Alessandro Bilotta ci spinge a riflettere, e lo fa sempre, anche quando non vorremmo perché ci manca la struttura mentale o rifiutiamo l’argomento con tutte le nostre forze. E lo stesso è per il Dylan che troviamo in questo secondo arco narrativo del Pianeta dei Morti (del primo, ne parlo qui). Stanco, colpevole di aver causato la morte di metà della razza umana non fermando il suo miglior amico, ormai infettato col il virus zombi.
Alessandro scrivendo ci porta a riflettere in maniera atipica. Il personaggio di Dylan Dog, almeno secondo una certa interpretazione della concezione sclaviana ci si presenta solo come una delle infinite versioni di se stesso. Ragione per cui quando leggiamo una sua storia, salvo rare eccezioni, è quasi come se leggessimo la prima avventura in presa diretta da un’altra realtà (almeno fino al curatore attuale – ndr). Questo ci porta alla concezione dell’eroe senza memoria, eterno baluardo della giovinezza estrema, che, senza ricordi né esperienza, rimane per sempre fedele a se stesso.
Il Pianeta dei Morti contraddice proprio questa concezione, spingendoci a vedere un Dylan invecchiato, amareggiato, cinico, privato della sua spalla comica. Un uomo reso fragile dalla vita e ferito da quello che per tutta la vita gli è stato evitato : i ricordi. E proprio sul concetto di ricorso che Alessandro va a toccare con questa storia intitolata la Casa della Memoria.
Ci sono due tipologie di ritornanti che popolano questa Londra solo apparentemente futuristica. I morti, gli zombi, che conservano un barlume della loro essenza, riprodotta in azioni cicliche che li fanno somigliare a droni, pallide imitazioni di quello che erano. E poi cominciano a comparire degli esuli da posti chiamati Oasi. Posti dove pagando una fortuna si dimentica tutto il passato recente e si è costretti a rivivere un eterno presente.
Dylan è sull’orlo di una crisi eppure il concetto stesso di un eterno presente avulso dai ricordi lo affascina quasi quanto il suicidio assistito che pensava di mettere in atto. L’abisso dell’oblio esercita un terribile fascino e l’incontro con Sybil Browning, emersa direttamente dalla primissima apparizione di Dylan procura un brivido prolungato lungo la schiena.
Il progetto delle Oasi è un concetto utopico, distante dal logorio della vita moderna. Rappresenta un baluardo ultimo di civiltà presa in cattività. L’imitazione della vita in un diorama in scala 1:1.

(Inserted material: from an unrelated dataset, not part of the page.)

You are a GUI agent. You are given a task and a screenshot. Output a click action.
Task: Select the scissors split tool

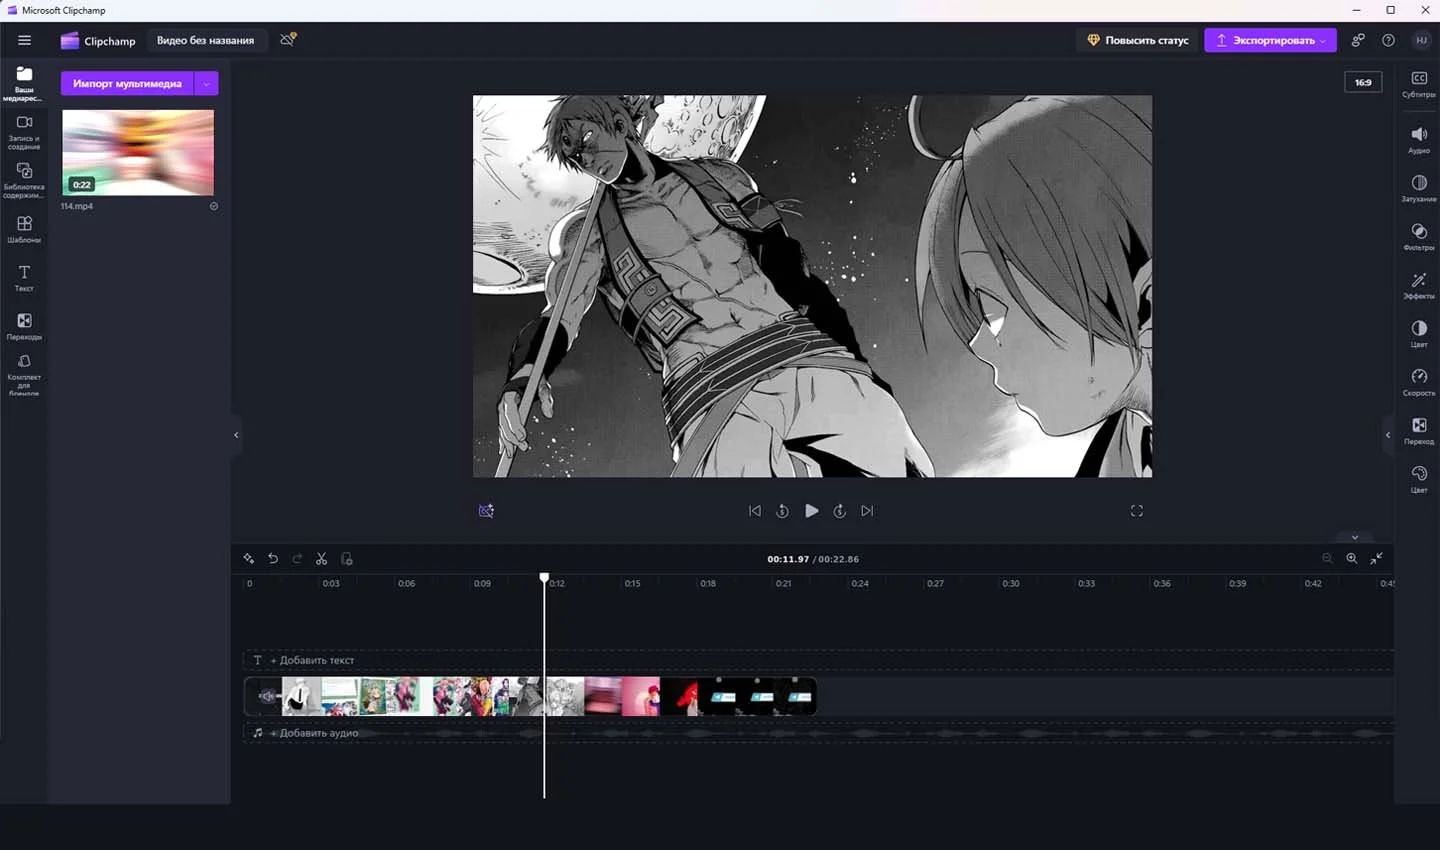tap(322, 559)
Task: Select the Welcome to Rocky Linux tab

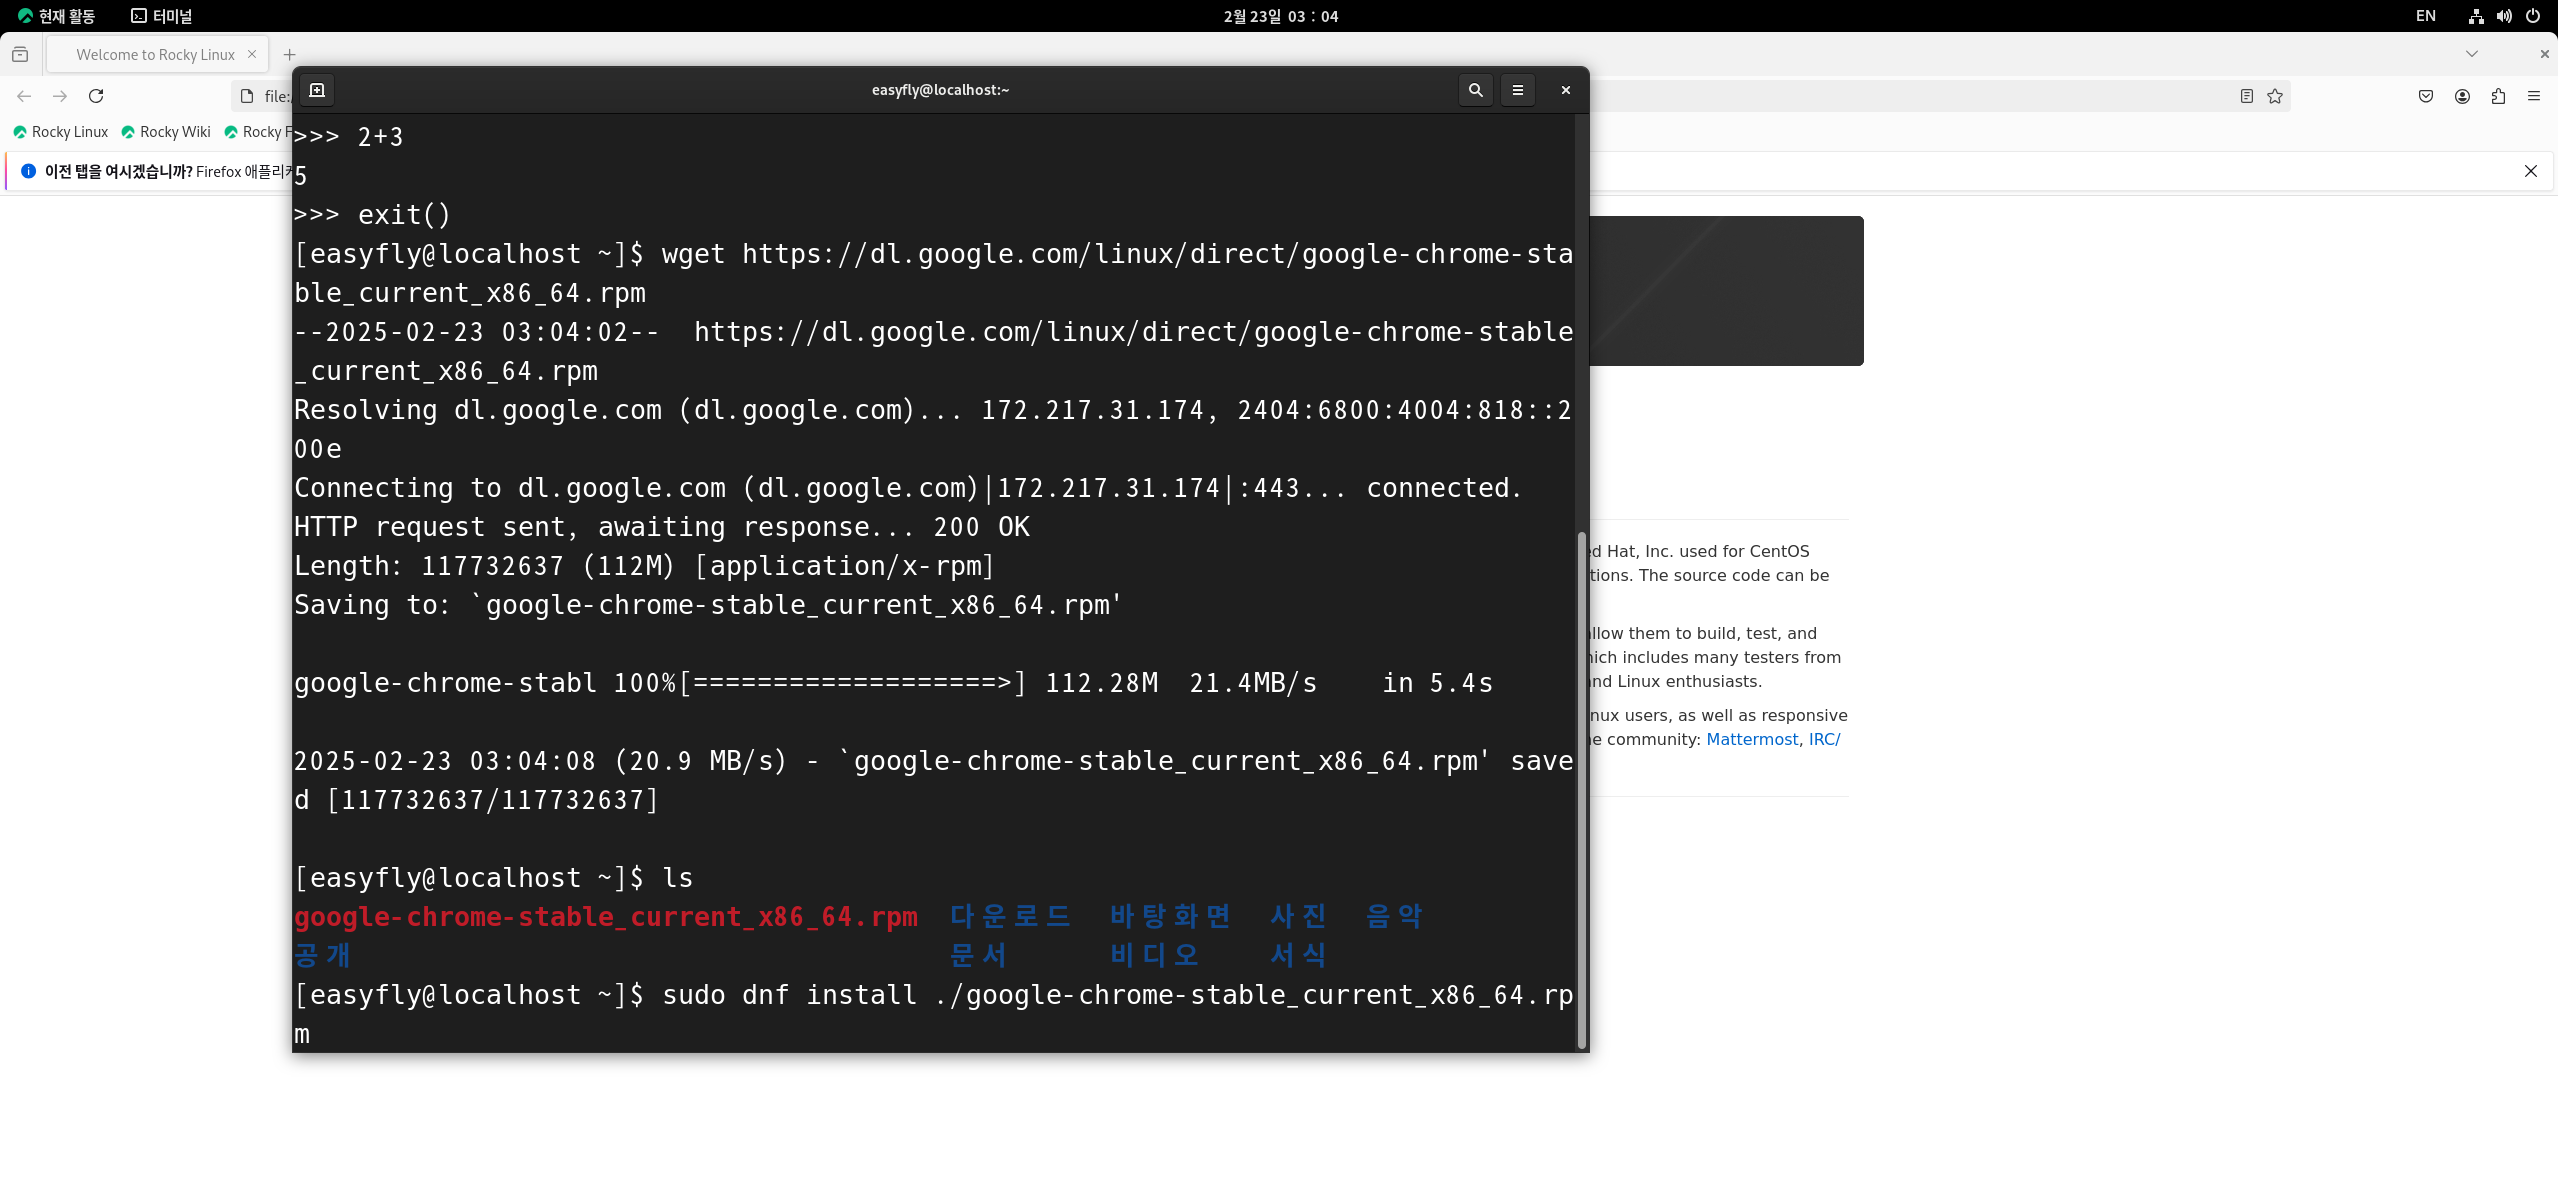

La Londra che Casertano disegna è netta, per nulla putrida. Una città che ancora cerca di resistere all’entropia e popolata da un’umanità che ancora è tetragona alla piaga zombi quasi fosse una pandemia qualsiasi.
Il suo tratto, marmoreo e netto, non lascia spazio ai chiaroscuri. Al contrario ci troviamo di fronte ad una personificazione quasi filmica dei personaggi che ne trasmettono un sapore quasi vintage, da film horror di serie D(ylan). La sua gestione dello spazio bianco permea dalla drammaticità delle espressioni, e ci propone un azione lenta che riusciamo a comprendere come priva di qualsiasi colonna sonora se non un’oscura B-side di Nick Cave and the Bad Seeds.
La scelta di questi volumi, pubblicati su base quasi annuale, è azzeccata e ben confenzionata. A partire dal logo che richiama quello classico oltre che quello delle Clark che Dylan non dimentica mai di indossare, ovvio.
La resa grafica e l’impaginazione rendono il giusto omaggio a queste storie che oltre ad essere scritte da uno dei migliori talenti della sua generazione, vantano un comparto grafico di altissimi livelli ed in perenne rilancio verso l’alto. Peccato che in questo volume, comunque più corposo del precedente, ci sia poco spazio riservato per i redazionali, schizzi preparatori e dettagli di produzione che avrebbero invece contribuito in buona misura a rendere questo volume ancora più prezioso di quello che è.